For every story about an investigation that police solved because a nickname overheard by a rape victim happened to match one in CalGang and led to an arrest, there’s a countering experience like that of Aaron Harvey, who was prosecuted for conspiracy to commit murder in 2014 for supposedly benefitting from a shooting in San Diego — hundreds of miles from his home at the time, Las Vegas — which had been committed by members of a gang that police had falsely accused him of belonging to. Injunctions like those justified by using information in CalGang can reduce gang violence in the short term within specific geographic confines, but they do so primarily by relocating it. A 2009 report in the Michigan Review of Race and Law found that injunctions were often accompanied by spikes in violence in neighboring areas where the injunction didn’t apply.

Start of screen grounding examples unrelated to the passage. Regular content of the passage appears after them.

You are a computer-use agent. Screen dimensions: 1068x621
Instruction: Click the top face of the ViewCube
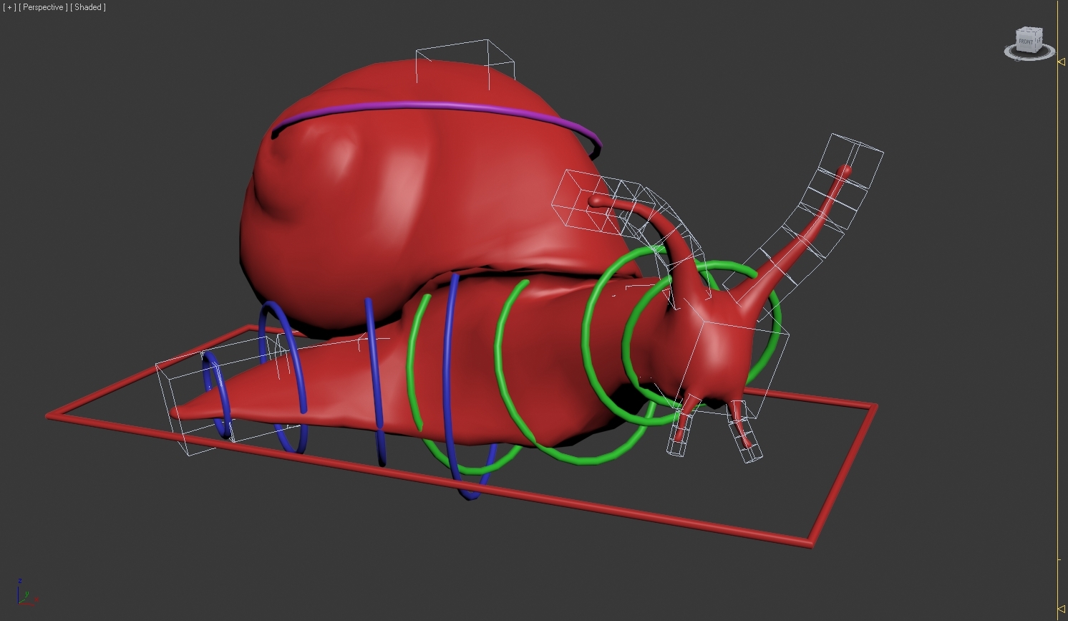click(1029, 29)
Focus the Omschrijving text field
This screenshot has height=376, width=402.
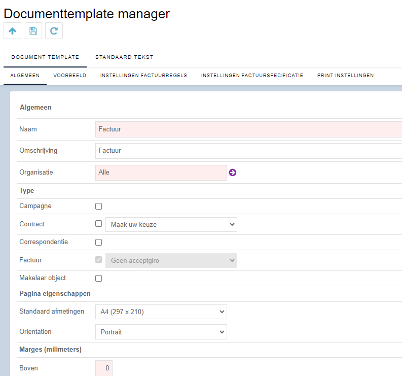click(x=249, y=151)
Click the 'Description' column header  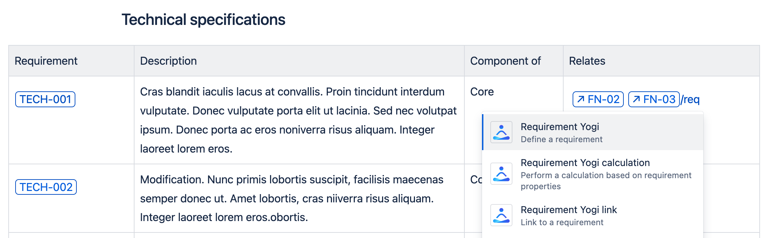tap(168, 61)
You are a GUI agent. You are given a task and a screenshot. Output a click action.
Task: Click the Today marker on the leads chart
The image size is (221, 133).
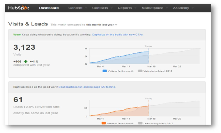(x=148, y=106)
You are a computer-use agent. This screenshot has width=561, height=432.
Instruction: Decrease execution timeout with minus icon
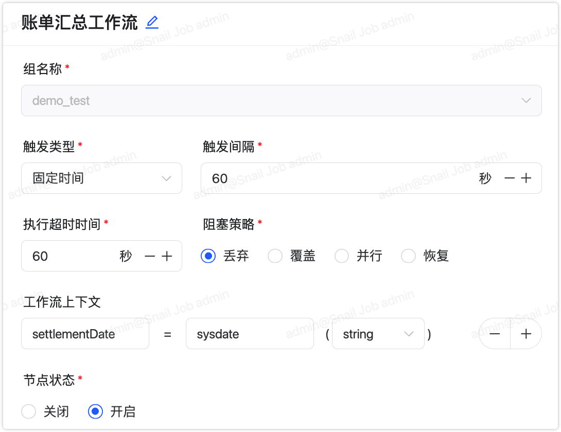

Potential solutions to the system’s overreach are many. The burden of proof for inclusion in such databases could be much higher, their contents and uses could be more transparent, and the process for having one’s name removed could be much easier. But none of these address the fundamental concerns: first, that gang membership is a socioeconomic issue that cannot be solved through law enforcement; and second, that police across the country have responded to being seen as the de facto solution to a range of social ills (by lawmakers and voters alike) by expanding ad infinitum their standards for who can be labeled as a criminal, to the point of lying outright to criminalize more people. Police criteria for designating gang membership and affiliation have become so sprawling as to be often meaningless. It’s a crisis that dogs law-enforcement efforts on both coasts and likely in many places in between. The LAPD investigation reveals the true function of such an approach: giving police more power to mark primarily black and brown people — who are often guilty of little more than living in neighborhoods left in dire straits by government abuse and neglect — for surveillance, condemnation, and criminalization. If this is what passes for enhancing public safety, it’s worth asking ourselves if the price is too steep.